La Santa Sede ha annunciato martedì la nomina dell’arcivescovo di Westminster, mons. Richard Moth, ad amministratore apostolico sede plena et ad nutum Sanctae Sedis della diocesi inglese di Northampton, una decisione adottata dopo le accuse mosse contro il suo vescovo, David Oakley. Il provvedimento permette di garantire la continuità del governo pastorale della diocesi senza dichiarare vacante la sede episcopale, che resta canonicamente occupata da Oakley.
La decisione arriva appena pochi giorni dopo che la diocesi ha confermato che Oakley è stato formalmente accusato di due presunti reati di violenza sessuale su una minore di 16 anni, per fatti che, secondo l’indagine della polizia, sarebbero avvenuti tra il 2000 e il 2001, quando era ancora sacerdote dell’arcidiocesi di Birmingham. Il vescovo, di 70 anni, è stato esonerato dalle sue funzioni da ottobre 2025 e dovrà comparire davanti alla giustizia britannica il prossimo 14 agosto.
Designando un amministratore apostolico sede plena, la Santa Sede mantiene Oakley come vescovo titolare di Northampton, ma affida il governo effettivo della diocesi a mons. Moth finché il prelato non potrà esercitare il suo ministero. La Conferenza Episcopale di Inghilterra e Galles ha spiegato che questa figura canonica viene utilizzata proprio per garantire la continuità pastorale quando un vescovo diocesano si trova impedito nell’esercizio del suo ufficio.
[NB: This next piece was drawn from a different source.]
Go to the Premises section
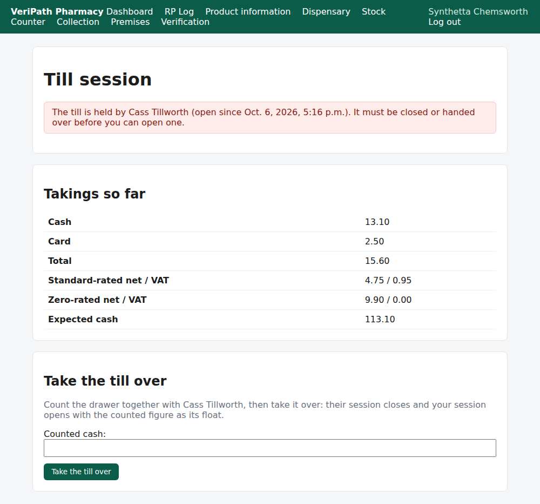The height and width of the screenshot is (504, 540). point(130,22)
Dopo la diffusione delle accuse, i vescovi inglesi hanno espresso la loro profonda costernazione e hanno chiesto nuovamente perdono alle vittime degli abusi commessi all’interno della Chiesa.
«Siamo profondamente consapevoli che la notizia di questa accusa può risvegliare ricordi dolorosi in molte persone e offriamo nuovamente le nostre scuse senza riserve a quanti sono stati feriti dagli abusi nella Chiesa Cattolica in Inghilterra e Galles», hanno affermato in un comunicato, in cui hanno ribadito anche il loro impegno per una politica di tolleranza zero e per il rafforzamento dei meccanismi di protezione dei minori e delle persone vulnerabili.
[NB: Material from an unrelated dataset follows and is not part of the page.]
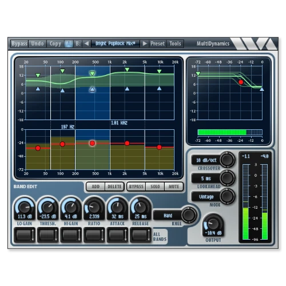Click the green triangle marker above 500 Hz
Screen dimensions: 286x286
(x=93, y=74)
Il nuovo amministratore apostolico, mons. Richard Moth, è stato nominato arcivescovo di Westminster a dicembre 2025, succedendo al cardinale Vincent Nichols alla guida della principale sede cattolica di Inghilterra e Galles. Con una precedente esperienza come vescovo di Arundel and Brighton e come ordinario militare per la Gran Bretagna, ora combinerà il governo di Westminster con l’amministrazione temporanea della diocesi di Northampton.